Credit to: Pastor Joseph Prince
“that by two immutable things, in which it is impossible for God to lie, we might have strong consolation, who have fled for refuge to lay hold of the hope set before us.”
— Hebrews 6:18 NKJV
“fled for refuge” — In this context of the Lord’s irreversible blessing on our lives, there is this significant description of believers: they are those who “have fled for refuge.” This was written to the Hebrews, who were familiar with the term “refuge.” In the Jewish culture, there were cities called “cities of refuge” which were built during the times of Joshua.
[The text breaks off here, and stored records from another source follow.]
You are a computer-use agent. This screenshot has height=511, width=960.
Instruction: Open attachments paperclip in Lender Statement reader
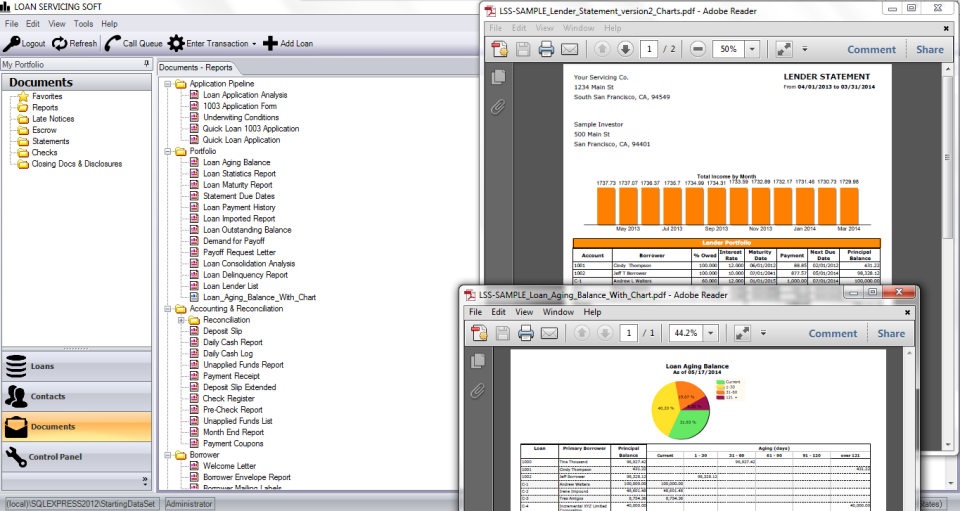pyautogui.click(x=498, y=108)
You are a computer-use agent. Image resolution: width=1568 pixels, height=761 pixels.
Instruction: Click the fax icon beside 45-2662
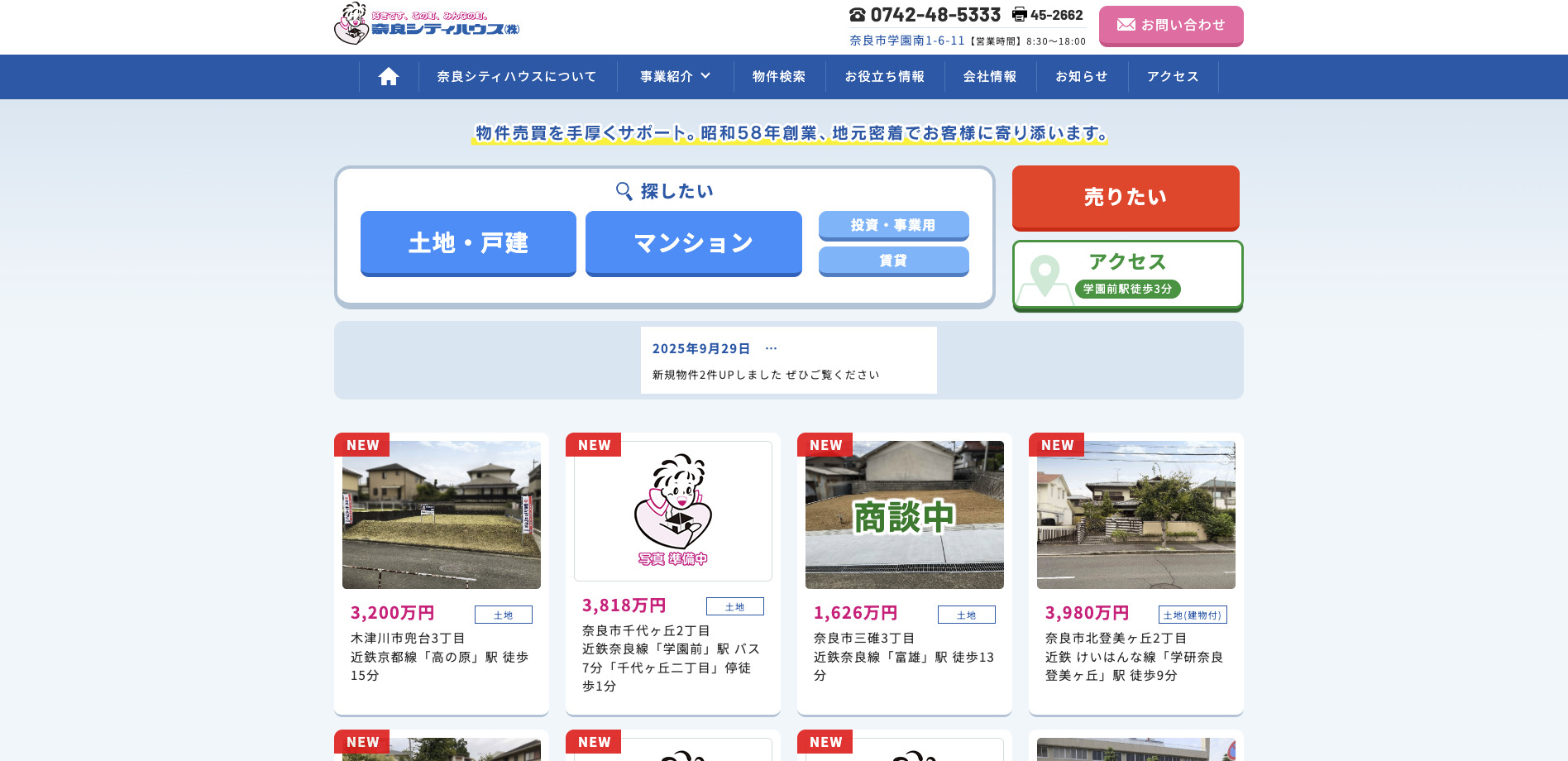pyautogui.click(x=1017, y=14)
“The Lord said to Moses, ‘Give the following instructions to the people of Israel.
‘When you cross the Jordan into the land of Canaan, designate cities of refuge to which people can flee if they have killed someone accidentally. These cities will be places of protection from a dead person’s relatives who want to avenge the death. The slayer must not be put to death before being tried by the community. Designate six cities of refuge for yourselves, three on the east side of the Jordan River and three on the west in the land of Canaan. These cities are for the protection of Israelites, foreigners living among you, and traveling merchants. Anyone who accidentally kills someone may flee there for safety.’”
— Numbers 35:9–15 NLT
“cities of refuge to which people can flee if they have killed someone accidentally” — Cities of refuge were for people who had killed someone accidentally, not wilfully. In modern-day context, these murders were non-premeditated with no malice intended, i.e. manslaughter.
“three on the east side . . . three on the west” — God positioned and spread out the cities of refuge such that they were easily accessible for those who happened to kill someone accidentally to flee to.
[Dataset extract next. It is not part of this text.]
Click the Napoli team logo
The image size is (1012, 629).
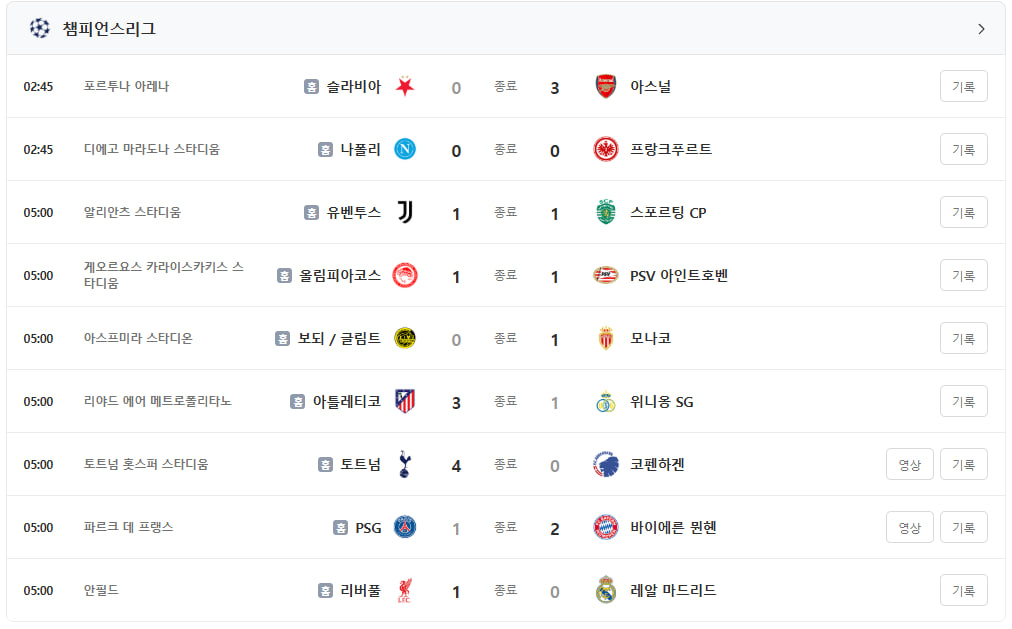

Even in the Old Testament, God hides pictures of His Son:
“‘But if someone strikes and kills another person with a piece of iron, it is murder, and the murderer must be executed. Or is someone strikes and kills another person with a wooden object, it is murder, and the murderer must be put to death.’”
— Numbers 35:16,18 NLT
“if someone strikes and kills another person with a piece of iron [or] a wooden object, it is murder, and the murderer must be put to death” — This clause was included in the instructions for the cities of refuge. It is a picture of Jesus’ death: Jesus was nailed to the cross by pieces of iron, and the cross itself is a wooden object. This makes all of us who nailed Him there with our sins—both Jew and Gentile—murderers. This is considered premeditated murder, and the law is that murderers must be put to death. But Jesus did something that changed our whole situation:
“Then Jesus said, ‘Father, forgive them, for they do not know what they do.’
And they divided His garments and cast lots.”
— Luke 23:34 NKJV
“‘Father, forgive them, for they do not know what they do.’” — The moment Jesus prayed this prayer while He was hanging on the cross, He put all of us (whose sins nailed Him to the cross) in the category of unintentional sin, not premeditated murder. Because of this, all of us qualify for the city of refuge. We can now run to the true city of refuge—Jesus Himself.
In cities of refuge, there is protection and provision for the slayer. The person who enters a city of refuge gets to depend on the means and resources of the city. Cities of refuge were where the priests of the Old Testament resided, and the priests were well supplied. They lived a good life, they were clothed well, and they were fed the very best. God commanded it to be so.
In Numbers 18, God spoke to Aaron, the high priest of that time:
“All the best of the oil, all the best of the new wine and the grain, their firstfruits which they offer to the Lord, I have given them to you.”
— Numbers 18:12 NKJV
“all the best” — This is God saying to us that He has given us the best of the grain, the wine, and the oil.
The slayers who took refuge in a city of refuge were not priests, but murderers, yet they got to eat the food of the priests as long as they dwelled in the city of refuge. This is a picture of us enjoying God’s best blessings that we don’t deserve because we are in our true city of refuge—Jesus.